Dia dos Pais! Mais um dia em que os fluxos pontuadores da circulação comercial aquecem seus cilindros mercadológicos. Como não poderia deixar de veicular sua sapiência, a publicidade se derrama em múltiplos corações desejosos de atenção, mesmo que tenham que pagar. ‘Amor’? Mas antes pago do que não tê-lo. Que a segunda-feira traga a real realidade afetiva, não importa. O que importa é o que importa à publicidade. Por isso, a publicidade socializa as idades pelo espírito de sua estética de promover a maior voracidade possível.
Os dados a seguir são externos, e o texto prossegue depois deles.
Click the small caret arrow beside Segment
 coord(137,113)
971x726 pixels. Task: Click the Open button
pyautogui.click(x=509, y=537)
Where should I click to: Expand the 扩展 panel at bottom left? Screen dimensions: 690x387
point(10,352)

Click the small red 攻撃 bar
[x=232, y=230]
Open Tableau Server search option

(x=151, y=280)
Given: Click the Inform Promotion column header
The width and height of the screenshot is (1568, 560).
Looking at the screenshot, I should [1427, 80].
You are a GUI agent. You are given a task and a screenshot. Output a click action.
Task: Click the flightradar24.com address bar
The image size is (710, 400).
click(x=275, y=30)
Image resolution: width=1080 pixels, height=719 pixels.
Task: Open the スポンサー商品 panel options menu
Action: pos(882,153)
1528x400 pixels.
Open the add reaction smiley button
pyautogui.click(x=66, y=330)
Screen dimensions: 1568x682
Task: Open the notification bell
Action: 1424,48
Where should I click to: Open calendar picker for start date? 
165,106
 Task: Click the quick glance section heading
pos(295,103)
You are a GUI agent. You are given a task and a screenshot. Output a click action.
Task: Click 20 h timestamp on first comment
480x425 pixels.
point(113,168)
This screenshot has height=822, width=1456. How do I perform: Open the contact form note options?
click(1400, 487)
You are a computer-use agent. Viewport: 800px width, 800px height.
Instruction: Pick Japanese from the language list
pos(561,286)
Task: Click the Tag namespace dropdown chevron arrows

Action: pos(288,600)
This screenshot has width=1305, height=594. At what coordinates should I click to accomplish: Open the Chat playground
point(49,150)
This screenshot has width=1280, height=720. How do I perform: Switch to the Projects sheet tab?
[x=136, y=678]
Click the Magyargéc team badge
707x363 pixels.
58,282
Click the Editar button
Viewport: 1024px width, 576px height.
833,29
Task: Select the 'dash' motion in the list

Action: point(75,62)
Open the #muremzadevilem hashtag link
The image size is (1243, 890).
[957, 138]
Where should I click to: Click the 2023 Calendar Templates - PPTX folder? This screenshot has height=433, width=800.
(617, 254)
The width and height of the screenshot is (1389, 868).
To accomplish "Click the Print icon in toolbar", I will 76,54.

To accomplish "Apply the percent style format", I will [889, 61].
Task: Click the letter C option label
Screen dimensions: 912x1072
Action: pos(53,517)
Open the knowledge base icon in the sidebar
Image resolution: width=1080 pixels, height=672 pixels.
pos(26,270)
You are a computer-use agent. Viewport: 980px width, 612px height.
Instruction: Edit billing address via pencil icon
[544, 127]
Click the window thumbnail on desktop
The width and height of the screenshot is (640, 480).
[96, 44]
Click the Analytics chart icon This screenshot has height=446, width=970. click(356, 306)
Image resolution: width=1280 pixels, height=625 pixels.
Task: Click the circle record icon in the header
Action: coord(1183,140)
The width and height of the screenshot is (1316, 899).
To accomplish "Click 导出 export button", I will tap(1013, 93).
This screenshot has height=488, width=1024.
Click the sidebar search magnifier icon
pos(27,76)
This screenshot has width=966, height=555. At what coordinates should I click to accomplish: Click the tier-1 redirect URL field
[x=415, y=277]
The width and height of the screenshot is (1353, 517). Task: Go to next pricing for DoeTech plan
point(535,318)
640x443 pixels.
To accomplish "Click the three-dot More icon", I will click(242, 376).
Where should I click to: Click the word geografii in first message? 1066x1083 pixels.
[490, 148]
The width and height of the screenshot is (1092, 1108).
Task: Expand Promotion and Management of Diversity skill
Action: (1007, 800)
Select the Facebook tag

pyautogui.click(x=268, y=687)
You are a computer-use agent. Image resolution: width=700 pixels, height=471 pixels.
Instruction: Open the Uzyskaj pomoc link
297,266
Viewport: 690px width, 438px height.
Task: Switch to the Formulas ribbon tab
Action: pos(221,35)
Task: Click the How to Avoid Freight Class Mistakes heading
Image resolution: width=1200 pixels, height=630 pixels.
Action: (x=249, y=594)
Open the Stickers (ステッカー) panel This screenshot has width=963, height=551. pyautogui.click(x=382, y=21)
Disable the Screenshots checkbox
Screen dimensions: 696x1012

Daí que a criança surge afirmando já ter encontrado a “surpresa do papai”. “Surpresa!”. Não é surpresa para o simples cidadão que a publicidade não saiba que em seu mundo não exista surpresa. Ela empurra um chavão consumista na boca da criança para estabelecer no iludido consumidor adulto, já que criança não carrega o simulacro do dinheiro (Marx? Baudrillard), a sensação de que no mundo capitalista há surpresa. Não há. A “surpresa” não é nada mais do que um objeto, muito bem embalado, psicodelicamente, pelos desejos criados pela estética de consumo, tão bem exibido que a única “surpresa” é o consumidor não ter dinheiro para adquiri-lo. “Surpresa! Não tenho dinheiro!”. Mas quem possui, compra a “surpresa” e presenteia seus destinatários: Papai, do campeão! Sem que o filho precise afirmar ser filho, no ‘amor’ objetificado. Mas o pai se ‘emociona’. Embora objeto não emocione.
A publicidade é perversa: desvia o desejo da infância da criança e lhe direciona ao fim objetivo das taras do adulto: seus interesses materialistas representados como simulacros de respeito e abnegação. Inútil querer que a publicidade respeite a criança, não transformando-a em veículo de promoção de suas ambições. Inútil, pois ela tem na criança o elemento força encantadora dos adultos infantilizados, que têm a sociedade como um imenso parque de diversão, sempre girando suas fantasias. Ou, como diria o filósofo Frédéric Schiffter, “um vasto orfanato em que os internos procuram inutilmente adotar uns aos outros”.
Todos sabem: o comércio pode sobreviver sem a publicidade. A publicidade é o parasita do sistema de produção. Vive do que os outros produzem. É totalmente desnecessária. Agora, se alguém criar um projeto proibindo a publicidade usar criança para promover objetos, ela se esperneia, publicando exacerbadamente que tal projeto não passa de violenta censura. Cerceamento de liberdade. Mas quanto à liberdade da infância da criança, ela não aprova. Aí o grande perigo: além de inútil, ela é tirânica.